* [TASK DIRECTIONS] Exact repetition of the data below is required.

------ MATERIAL FOR THIS TASK ------

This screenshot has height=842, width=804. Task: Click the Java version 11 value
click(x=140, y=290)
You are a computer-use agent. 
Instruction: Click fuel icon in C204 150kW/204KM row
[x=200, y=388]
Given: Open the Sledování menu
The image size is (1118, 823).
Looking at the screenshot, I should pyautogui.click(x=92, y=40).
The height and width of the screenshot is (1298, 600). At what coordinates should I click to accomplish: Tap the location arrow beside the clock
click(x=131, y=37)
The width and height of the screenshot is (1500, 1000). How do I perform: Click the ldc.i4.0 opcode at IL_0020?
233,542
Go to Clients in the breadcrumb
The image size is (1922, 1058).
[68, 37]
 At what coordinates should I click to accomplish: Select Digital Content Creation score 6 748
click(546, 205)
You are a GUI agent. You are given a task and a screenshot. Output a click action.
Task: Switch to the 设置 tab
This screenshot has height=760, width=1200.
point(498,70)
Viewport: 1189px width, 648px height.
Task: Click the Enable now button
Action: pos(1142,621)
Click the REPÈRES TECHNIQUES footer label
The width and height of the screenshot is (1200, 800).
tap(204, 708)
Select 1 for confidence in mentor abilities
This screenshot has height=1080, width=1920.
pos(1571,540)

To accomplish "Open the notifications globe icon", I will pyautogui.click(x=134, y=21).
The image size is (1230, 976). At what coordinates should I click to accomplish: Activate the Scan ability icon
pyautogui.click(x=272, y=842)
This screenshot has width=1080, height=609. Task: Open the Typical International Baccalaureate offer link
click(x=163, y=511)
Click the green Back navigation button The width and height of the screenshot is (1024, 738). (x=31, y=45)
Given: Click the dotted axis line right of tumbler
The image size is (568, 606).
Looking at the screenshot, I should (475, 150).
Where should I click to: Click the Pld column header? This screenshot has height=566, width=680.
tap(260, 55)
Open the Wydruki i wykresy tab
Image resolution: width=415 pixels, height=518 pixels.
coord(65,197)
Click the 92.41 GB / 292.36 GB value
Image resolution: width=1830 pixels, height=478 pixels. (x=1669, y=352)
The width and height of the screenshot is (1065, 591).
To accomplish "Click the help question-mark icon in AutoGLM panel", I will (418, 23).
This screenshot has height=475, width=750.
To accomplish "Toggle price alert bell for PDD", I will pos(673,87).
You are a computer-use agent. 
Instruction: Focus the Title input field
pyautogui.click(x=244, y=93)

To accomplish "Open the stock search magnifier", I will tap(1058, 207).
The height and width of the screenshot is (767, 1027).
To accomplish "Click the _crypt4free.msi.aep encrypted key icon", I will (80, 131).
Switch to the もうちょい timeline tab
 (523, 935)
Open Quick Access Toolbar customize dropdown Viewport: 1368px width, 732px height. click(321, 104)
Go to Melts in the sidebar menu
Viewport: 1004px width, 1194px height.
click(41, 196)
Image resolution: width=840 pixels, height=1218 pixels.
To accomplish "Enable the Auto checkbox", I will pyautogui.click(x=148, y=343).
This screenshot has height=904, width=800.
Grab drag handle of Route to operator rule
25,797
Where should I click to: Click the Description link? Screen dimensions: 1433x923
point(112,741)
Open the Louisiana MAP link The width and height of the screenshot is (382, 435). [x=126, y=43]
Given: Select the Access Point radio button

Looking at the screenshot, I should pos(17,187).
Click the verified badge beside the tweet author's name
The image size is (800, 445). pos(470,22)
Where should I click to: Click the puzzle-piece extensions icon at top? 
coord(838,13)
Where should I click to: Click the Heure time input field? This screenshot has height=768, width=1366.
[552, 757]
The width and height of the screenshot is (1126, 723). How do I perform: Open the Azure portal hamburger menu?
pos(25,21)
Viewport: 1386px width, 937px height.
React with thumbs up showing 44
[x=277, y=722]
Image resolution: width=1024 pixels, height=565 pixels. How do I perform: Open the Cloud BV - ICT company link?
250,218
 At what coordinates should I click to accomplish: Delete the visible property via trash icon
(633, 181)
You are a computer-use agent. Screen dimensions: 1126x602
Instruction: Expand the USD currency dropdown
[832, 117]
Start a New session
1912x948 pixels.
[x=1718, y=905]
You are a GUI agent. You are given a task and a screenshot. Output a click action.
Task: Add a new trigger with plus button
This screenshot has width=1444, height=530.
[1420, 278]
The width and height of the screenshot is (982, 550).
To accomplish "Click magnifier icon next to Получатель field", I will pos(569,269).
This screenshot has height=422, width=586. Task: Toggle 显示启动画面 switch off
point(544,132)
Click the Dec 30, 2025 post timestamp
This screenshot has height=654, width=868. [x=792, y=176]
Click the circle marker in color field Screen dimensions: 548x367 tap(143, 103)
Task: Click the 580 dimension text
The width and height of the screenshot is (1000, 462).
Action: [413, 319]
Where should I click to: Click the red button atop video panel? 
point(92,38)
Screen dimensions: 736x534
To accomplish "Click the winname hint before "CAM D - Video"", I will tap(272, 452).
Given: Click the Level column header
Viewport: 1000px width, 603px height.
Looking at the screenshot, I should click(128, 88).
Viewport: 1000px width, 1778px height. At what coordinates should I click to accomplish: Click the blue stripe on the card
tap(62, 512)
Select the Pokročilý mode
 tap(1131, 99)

------

* [RESULT FOR THIS TASK]
This screenshot has height=842, width=804. Task: Click the Java version 11 value
click(x=140, y=290)
You are a computer-use agent. 
Instruction: Click fuel icon in C204 150kW/204KM row
[x=200, y=388]
Given: Open the Sledování menu
The image size is (1118, 823).
Looking at the screenshot, I should pyautogui.click(x=92, y=40).
The height and width of the screenshot is (1298, 600). At what coordinates should I click to accomplish: Tap the location arrow beside the clock
click(x=131, y=37)
The width and height of the screenshot is (1500, 1000). How do I perform: Click the ldc.i4.0 opcode at IL_0020?
233,542
Go to Clients in the breadcrumb
The image size is (1922, 1058).
[68, 37]
 At what coordinates should I click to accomplish: Select Digital Content Creation score 6 748
click(546, 205)
You are a GUI agent. You are given a task and a screenshot. Output a click action.
Task: Switch to the 设置 tab
This screenshot has height=760, width=1200.
point(498,70)
Viewport: 1189px width, 648px height.
Task: Click the Enable now button
Action: pos(1142,621)
Click the REPÈRES TECHNIQUES footer label
The width and height of the screenshot is (1200, 800).
tap(204, 708)
Select 1 for confidence in mentor abilities
This screenshot has height=1080, width=1920.
pos(1571,540)

To accomplish "Open the notifications globe icon", I will pyautogui.click(x=134, y=21).
The image size is (1230, 976). At what coordinates should I click to accomplish: Activate the Scan ability icon
pyautogui.click(x=272, y=842)
This screenshot has width=1080, height=609. Task: Open the Typical International Baccalaureate offer link
click(x=163, y=511)
Click the green Back navigation button The width and height of the screenshot is (1024, 738). (x=31, y=45)
Given: Click the dotted axis line right of tumbler
The image size is (568, 606).
Looking at the screenshot, I should (475, 150).
Where should I click to: Click the Pld column header? This screenshot has height=566, width=680.
tap(260, 55)
Open the Wydruki i wykresy tab
Image resolution: width=415 pixels, height=518 pixels.
coord(65,197)
Click the 92.41 GB / 292.36 GB value
Image resolution: width=1830 pixels, height=478 pixels. (x=1669, y=352)
The width and height of the screenshot is (1065, 591).
To accomplish "Click the help question-mark icon in AutoGLM panel", I will (418, 23).
This screenshot has height=475, width=750.
To accomplish "Toggle price alert bell for PDD", I will pos(673,87).
You are a computer-use agent. 
Instruction: Focus the Title input field
pyautogui.click(x=244, y=93)

To accomplish "Open the stock search magnifier", I will tap(1058, 207).
The height and width of the screenshot is (767, 1027).
To accomplish "Click the _crypt4free.msi.aep encrypted key icon", I will (80, 131).
Switch to the もうちょい timeline tab
 (523, 935)
Open Quick Access Toolbar customize dropdown Viewport: 1368px width, 732px height. click(321, 104)
Go to Melts in the sidebar menu
Viewport: 1004px width, 1194px height.
click(41, 196)
Image resolution: width=840 pixels, height=1218 pixels.
To accomplish "Enable the Auto checkbox", I will pyautogui.click(x=148, y=343).
This screenshot has height=904, width=800.
Grab drag handle of Route to operator rule
25,797
Where should I click to: Click the Description link? Screen dimensions: 1433x923
point(112,741)
Open the Louisiana MAP link The width and height of the screenshot is (382, 435). [x=126, y=43]
Given: Select the Access Point radio button

Looking at the screenshot, I should pos(17,187).
Click the verified badge beside the tweet author's name
The image size is (800, 445). pos(470,22)
Where should I click to: Click the puzzle-piece extensions icon at top? 
coord(838,13)
Where should I click to: Click the Heure time input field? This screenshot has height=768, width=1366.
[552, 757]
The width and height of the screenshot is (1126, 723). How do I perform: Open the Azure portal hamburger menu?
pos(25,21)
Viewport: 1386px width, 937px height.
React with thumbs up showing 44
[x=277, y=722]
Image resolution: width=1024 pixels, height=565 pixels. How do I perform: Open the Cloud BV - ICT company link?
250,218
 At what coordinates should I click to accomplish: Delete the visible property via trash icon
(633, 181)
You are a computer-use agent. Screen dimensions: 1126x602
Instruction: Expand the USD currency dropdown
[832, 117]
Start a New session
1912x948 pixels.
[x=1718, y=905]
You are a GUI agent. You are given a task and a screenshot. Output a click action.
Task: Add a new trigger with plus button
This screenshot has width=1444, height=530.
[1420, 278]
The width and height of the screenshot is (982, 550).
To accomplish "Click magnifier icon next to Получатель field", I will pos(569,269).
This screenshot has height=422, width=586. Task: Toggle 显示启动画面 switch off
point(544,132)
Click the Dec 30, 2025 post timestamp
This screenshot has height=654, width=868. [x=792, y=176]
Click the circle marker in color field Screen dimensions: 548x367 tap(143, 103)
Task: Click the 580 dimension text
The width and height of the screenshot is (1000, 462).
Action: [413, 319]
Where should I click to: Click the red button atop video panel? 
point(92,38)
Screen dimensions: 736x534
To accomplish "Click the winname hint before "CAM D - Video"", I will tap(272, 452).
Given: Click the Level column header
Viewport: 1000px width, 603px height.
Looking at the screenshot, I should click(128, 88).
Viewport: 1000px width, 1778px height. At what coordinates should I click to accomplish: Click the blue stripe on the card
tap(62, 512)
Select the Pokročilý mode
 tap(1131, 99)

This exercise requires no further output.